11. The tool according to claim 1, further comprising a lighting unit configured to illuminate a cutting area of the cutting unit.

12. The tool according to claim 1, further comprising a removable cable stop.

13. A machine tool system, comprising: a manual machine tool; and a tool according to claim 1, wherein the tool is configured to be attached to the manual machine tool.

14. The machine tool system of claim 13, wherein an alignment axis of the alignment unit is adjustable relative to the manual machine tool.

15. A method for operating a tool according to claim 1.

Description

BRIEF DESCRIPTION OF THE DRAWINGS

[0026] Further advantages follow from the description of the drawings hereinafter. Four exemplary embodiments of the disclosure are shown in the drawing. The drawings, the description, and the claims contain numerous features in combination. A person skilled in the art will appropriately also consider the features individually and combine them into additional advantageous combinations.

[0027] The figures show:

[0028] FIG. 1 a machine tool system according to the disclosure having a manual machine tool and having a tool according to the disclosure in a perspective view,

[0029] FIG. 2 the tool in FIG. 1 in a perspective view,

[0030] FIG. 3 the tool of FIG. 1 without an outer housing and with a cable stop in a perspective view,

[0031] FIG. 4 a part of the tool of FIGS. 1 to 3 in a perspective view,

[0032] FIG. 5a an alignment unit of the tool in a first, particularly open, setting of the alignment unit in a schematic front view,

[0033] FIG. 5b the alignment unit of FIG. 5a in a second, particularly closed, setting of the alignment unit in a schematic front view,

[0034] FIG. 6a a cutting unit of the tool in a first, in particular an open, setting of the cutting unit in a schematic front view,

[0035] FIG. 6b the cutting unit from FIG. 6a in a second, in particular closed, setting of the cutting unit in a schematic front view,

[0036] FIG. 7a a cutting element of the cutting unit in a perspective view,

[0037] FIG. 7b an alternative configuration for a cutting element of the cutting unit in a perspective view,

[0038] FIG. 8 a schematic process of a method for operating the tool,

[0039] FIG. 9 a machine tool system according to the disclosure in a first alternative configuration in a perspective view,

[0040] FIG. 10 a machine tool system according to the disclosure in a second alternative configuration in a perspective view, and

[0041] FIG. 11 a machine tool system according to the disclosure in a third alternative configuration in a perspective view.

DETAILED DESCRIPTION

[0042] FIG. 1 shows a machine tool system 34a having a manual machine tool 36a and a tool 10a for stripping a cable. The tool 10a is configured as an insertion tool, particularly as an attachment, for the manual machine tool 36a. The tool 10a is attached to the manual machine tool 36a. Alternatively, it is contemplated that the tool 10a may be configured as a stand-alone tool for stripping cables.

[0043] The tool 10a comprises a cutting unit 12a for cutting a sheath of the cable.

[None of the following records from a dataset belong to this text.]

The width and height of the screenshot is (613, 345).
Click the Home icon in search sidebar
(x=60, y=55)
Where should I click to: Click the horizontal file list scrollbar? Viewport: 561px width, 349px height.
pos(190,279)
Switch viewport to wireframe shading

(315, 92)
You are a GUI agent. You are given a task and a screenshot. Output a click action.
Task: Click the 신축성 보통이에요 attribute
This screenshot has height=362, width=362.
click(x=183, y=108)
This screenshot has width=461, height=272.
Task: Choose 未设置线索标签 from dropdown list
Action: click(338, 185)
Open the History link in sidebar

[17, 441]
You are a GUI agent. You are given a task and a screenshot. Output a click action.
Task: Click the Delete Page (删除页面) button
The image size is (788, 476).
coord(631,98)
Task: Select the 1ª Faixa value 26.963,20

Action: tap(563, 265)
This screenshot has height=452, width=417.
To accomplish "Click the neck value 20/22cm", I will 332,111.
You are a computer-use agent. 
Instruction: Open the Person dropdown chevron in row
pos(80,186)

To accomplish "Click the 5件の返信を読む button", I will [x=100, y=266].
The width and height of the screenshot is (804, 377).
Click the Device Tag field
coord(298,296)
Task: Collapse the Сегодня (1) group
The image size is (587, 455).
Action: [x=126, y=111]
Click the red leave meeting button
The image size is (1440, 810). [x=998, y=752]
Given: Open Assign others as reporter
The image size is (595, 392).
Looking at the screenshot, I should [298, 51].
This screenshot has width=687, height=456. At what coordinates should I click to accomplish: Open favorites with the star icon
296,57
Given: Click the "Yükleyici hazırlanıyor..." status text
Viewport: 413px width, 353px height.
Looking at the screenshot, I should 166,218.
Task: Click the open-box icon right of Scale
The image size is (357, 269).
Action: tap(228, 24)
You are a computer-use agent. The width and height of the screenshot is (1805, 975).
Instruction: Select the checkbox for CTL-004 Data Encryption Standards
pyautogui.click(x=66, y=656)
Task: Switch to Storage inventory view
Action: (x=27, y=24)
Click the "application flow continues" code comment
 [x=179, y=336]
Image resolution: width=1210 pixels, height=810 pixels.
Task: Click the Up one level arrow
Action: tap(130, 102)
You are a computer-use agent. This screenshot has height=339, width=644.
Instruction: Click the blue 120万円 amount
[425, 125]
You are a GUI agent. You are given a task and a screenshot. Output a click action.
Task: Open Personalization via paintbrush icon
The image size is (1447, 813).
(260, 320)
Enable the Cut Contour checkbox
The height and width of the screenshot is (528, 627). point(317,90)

The tool 10a comprises an alignment unit 14a for aligning the cable for a cutting operation using the cutting unit 12a (cf. FIG. 3). The cutting unit 12a comprises two cutting elements 22a for cutting the sheath (cf. FIG. 6b). Alternatively, it is contemplated that the cutting unit 12a only comprises one cutting element 22a or more than two cutting elements 22a.

[0044] The alignment unit 14a is provided for centering the cable, in particular with respect to the cutting unit 12a. The alignment unit 14a has three alignment elements 42a, by way of example, here. Alternatively, it is also contemplated that the alignment unit 14a has one of three different numbers of alignment elements 42a, for example, only one alignment element 42a, two alignment elements 42a, or more than three alignment elements 42a. The cutting elements 22a are configured herein as planers by way of example (cf. FIG. 7a). Alternatively, however, it is also contemplated that the cutting elements 22a are configured as planers (cf. FIG. 7b).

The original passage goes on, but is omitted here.